La loi a-t-elle pour fonction de protéger le salarié ?

R.B. : J’en suis convaincu. La fonction première du droit du travail est bien de protéger d’abord le salarié. Mais ce n’est pas la loi qui crée des emplois, et à coup sûr trop de lois, parfois mal conçues, découragent l’emploi. Pour nous, il n’est que temps de dégager les principes fondamentaux. Le but est bien de rompre avec une inflation de textes, et même une exubérance qui ne suit aucun cap précis. C’est tout un ordre juridique à reconstruire à partir des principes fondamentaux.

En simplifiant, ne risque-t-on pas de perdre en route quelques principes ?

A.L.-C. : C’est l’équation politique du droit du travail depuis toujours. Simplement, nous sommes arrivés à un moment où la manière de résoudre l’équation est catastrophique. De facto, le droit du travail est devenu pervers. Il devrait être unique dans ses principes et respectueux de la diversité des métiers et des modes d’exercice du travail.

Depuis la publication de votre livre, deux clubs de réflexion ont publié des notes et le rapport Combrexelle a été remis au Premier ministre. Comment expliquez-vous cette succession d’initiatives ?

R.B. : Cela signifie qu’il y a une prise de conscience. Nous ignorions que Terra Nova et l’Institut Montaigne réfléchissaient sur le sujet et nous n’avons appris que plus tard la préparation du rapport Combrexelle. Nous nous sommes lancés tous les deux à l’été 2014 sur la base d’un constat et d’une indignation. Quand vous avez 5 millions de chômeurs directement atteints, cela implique que des millions d’autres personnes sont aussi touchées avec les familles, les proches. C’est cela qui explique la morosité profonde de notre pays ! Des lois, encore des lois, toujours des lois pour lutter contre le chômage : ce système est parvenu à ses limites. Nous proposons une autre réponse à une situation insupportable.

Avez-vous eu des modèles ? Tel pays scandinave ou tel autre ?

A.L.-C. : Il n’y a pas de modèle ! Le drame, c’est que l’Union européenne n’a pas été capable de produire un socle social. Le social était subsidiaire. Il n’y a pas d’identité européenne autour du travail. La dimension esquissée par Jacques Delors, dans les années 1980, n’a pas pris. Elle n’a pas permis aux Européens d’avoir une identité sociale autour du travail. Parce que le droit du travail, c’est le code politique, c’est ce qui nous donne notre identité fondamentale. L’Europe n’a pas su faire naître cela.

R.B. : L’Europe est structurellement un marché ouvert aux entreprises. Jean Monnet n’était pas un penseur social. C’est un fait : la dimension sociale existe mais elle n’est pas prioritaire.

Partagez-vous la vision d’économistes qui sont favorables au contrat d’embauche unique, comme le Prix Nobel Jean Tirole ?

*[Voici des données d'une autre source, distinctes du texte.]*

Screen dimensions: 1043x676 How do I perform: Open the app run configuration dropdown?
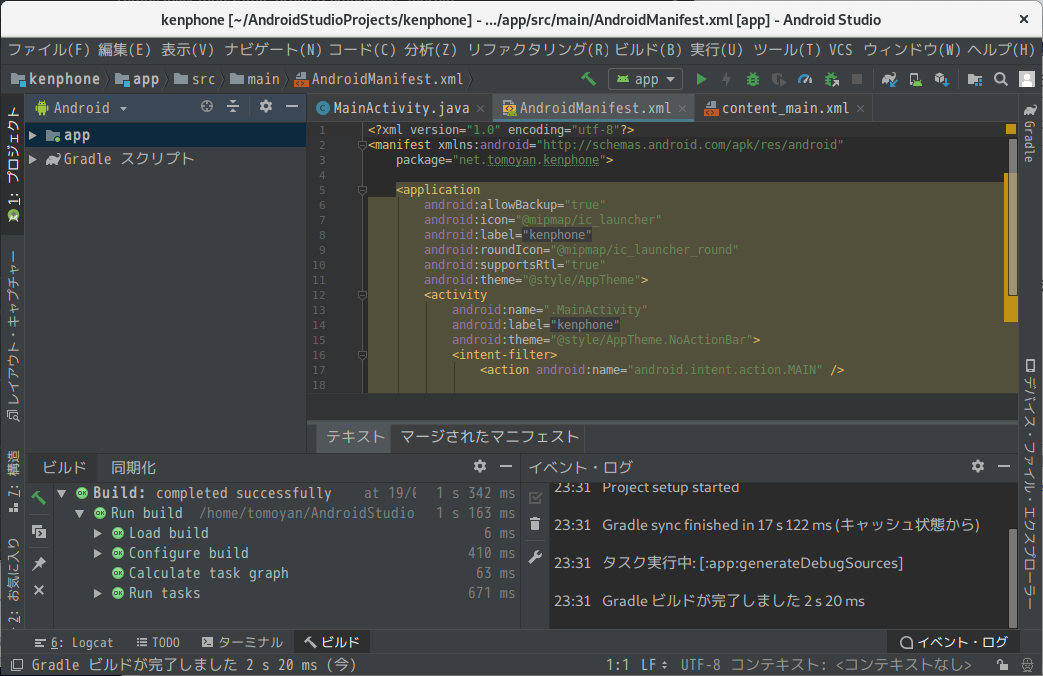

A.L.-C. : Non. La présentation du contrat dit unique est très trompeuse. En réalité, les tenants de cette position ne veulent pas de contrôle des licenciements. Ils en reviennent à cette idée qui a joué un grand rôle aux États-Unis : la séparation au libre choix de l’employeur. Sous couvert de contrat unique, c’est de cela qu’il s’agit. C’est la raison de l’unification des deux contrats (CDI et CDD). C’est une pensée du marché du travail et une volonté de le rendre plus fluide. Ce n’est pas une pensée de l’entreprise qui prend en compte la créativité, l’engagement des salariés et des entrepreneurs. C’est une anthropologie absolument terrible. Nous ne sommes pas favorables à la disparition de l’exigence de justifier les raisons d’un licenciement. Un employeur doit dire pourquoi il procède à un licenciement.

R.B. : Dégager des principes est d’autant plus nécessaire que nous sommes dans un temps de révolution du travail. Le modèle existant se dissout. Nous aurons des modes d’organisation du travail radicalement différents de ceux que nous connaissons. Le télétravail est déjà une réalité. L’entreprise unipersonnelle aussi, qui n’est souvent qu’une relation de travail déguisée en contrat de fourniture de services. Il faut prévoir cet avenir en acceptant cette idée : il y a des principes intangibles mais les modalités se déclinent.